*Required work*
Take the lines below between the one holding "Given: Click the 733.1k Oct-25 bar" and the one holding "You are a computer-use agent. Viewport: 1512px", inclusive, and copy them exactly. Add nothing.

Task input section start

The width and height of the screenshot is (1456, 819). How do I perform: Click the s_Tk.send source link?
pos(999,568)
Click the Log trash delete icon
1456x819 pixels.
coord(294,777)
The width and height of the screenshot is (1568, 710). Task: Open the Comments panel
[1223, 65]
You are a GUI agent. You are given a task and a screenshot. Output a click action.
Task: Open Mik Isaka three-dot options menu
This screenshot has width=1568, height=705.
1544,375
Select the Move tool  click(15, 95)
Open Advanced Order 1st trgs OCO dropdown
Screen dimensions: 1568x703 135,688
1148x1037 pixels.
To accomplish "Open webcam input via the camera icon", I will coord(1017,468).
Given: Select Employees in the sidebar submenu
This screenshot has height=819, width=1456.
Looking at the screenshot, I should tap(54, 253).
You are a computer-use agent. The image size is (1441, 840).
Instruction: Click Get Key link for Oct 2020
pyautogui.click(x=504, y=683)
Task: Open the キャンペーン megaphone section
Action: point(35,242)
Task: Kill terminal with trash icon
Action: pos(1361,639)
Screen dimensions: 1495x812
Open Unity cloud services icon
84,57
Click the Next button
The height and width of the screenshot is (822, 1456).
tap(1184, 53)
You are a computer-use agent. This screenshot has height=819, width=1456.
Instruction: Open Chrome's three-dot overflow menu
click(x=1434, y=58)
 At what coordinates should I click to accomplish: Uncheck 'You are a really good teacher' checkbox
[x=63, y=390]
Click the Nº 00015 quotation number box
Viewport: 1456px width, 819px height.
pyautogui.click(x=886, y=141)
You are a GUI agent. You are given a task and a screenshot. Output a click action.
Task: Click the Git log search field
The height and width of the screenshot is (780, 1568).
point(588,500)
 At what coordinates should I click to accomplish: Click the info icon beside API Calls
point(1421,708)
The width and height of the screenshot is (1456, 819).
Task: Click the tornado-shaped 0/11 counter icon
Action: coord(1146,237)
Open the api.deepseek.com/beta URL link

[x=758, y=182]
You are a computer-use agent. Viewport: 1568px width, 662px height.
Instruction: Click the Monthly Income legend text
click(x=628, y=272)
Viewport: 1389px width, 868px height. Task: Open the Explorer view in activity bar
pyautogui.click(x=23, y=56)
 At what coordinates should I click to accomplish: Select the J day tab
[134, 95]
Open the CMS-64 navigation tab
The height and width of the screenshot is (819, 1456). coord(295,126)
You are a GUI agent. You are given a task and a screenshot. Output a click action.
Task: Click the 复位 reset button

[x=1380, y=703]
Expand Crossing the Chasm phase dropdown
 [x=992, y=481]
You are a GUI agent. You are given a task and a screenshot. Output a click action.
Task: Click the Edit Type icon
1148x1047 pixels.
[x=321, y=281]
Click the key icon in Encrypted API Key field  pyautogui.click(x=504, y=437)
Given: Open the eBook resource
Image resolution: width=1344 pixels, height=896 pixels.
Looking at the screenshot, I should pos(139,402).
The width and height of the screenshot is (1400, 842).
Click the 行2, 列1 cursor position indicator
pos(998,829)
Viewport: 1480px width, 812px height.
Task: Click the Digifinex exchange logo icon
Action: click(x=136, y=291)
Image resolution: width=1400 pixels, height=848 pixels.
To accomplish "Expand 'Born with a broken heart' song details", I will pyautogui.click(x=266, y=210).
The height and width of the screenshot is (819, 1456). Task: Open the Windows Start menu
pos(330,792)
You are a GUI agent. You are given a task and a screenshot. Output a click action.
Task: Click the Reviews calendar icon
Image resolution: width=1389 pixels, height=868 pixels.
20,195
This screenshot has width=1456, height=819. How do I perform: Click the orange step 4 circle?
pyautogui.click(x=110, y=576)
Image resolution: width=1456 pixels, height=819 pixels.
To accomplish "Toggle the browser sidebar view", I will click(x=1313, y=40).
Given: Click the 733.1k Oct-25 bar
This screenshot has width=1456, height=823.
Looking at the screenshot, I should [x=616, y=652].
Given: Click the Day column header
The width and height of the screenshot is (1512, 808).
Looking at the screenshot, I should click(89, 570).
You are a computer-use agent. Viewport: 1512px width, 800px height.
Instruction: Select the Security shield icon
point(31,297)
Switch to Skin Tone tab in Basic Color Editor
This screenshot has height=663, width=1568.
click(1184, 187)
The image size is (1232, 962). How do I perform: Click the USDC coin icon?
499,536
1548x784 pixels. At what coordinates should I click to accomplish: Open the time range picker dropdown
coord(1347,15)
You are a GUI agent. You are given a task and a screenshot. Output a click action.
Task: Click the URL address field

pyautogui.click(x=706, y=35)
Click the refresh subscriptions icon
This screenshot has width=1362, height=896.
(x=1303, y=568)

Task input section end

*Expected output*
Given: Click the 733.1k Oct-25 bar
This screenshot has width=1456, height=823.
Looking at the screenshot, I should [x=616, y=652].
Given: Click the Day column header
The width and height of the screenshot is (1512, 808).
Looking at the screenshot, I should click(89, 570).
You are a computer-use agent. Viewport: 1512px width, 800px height.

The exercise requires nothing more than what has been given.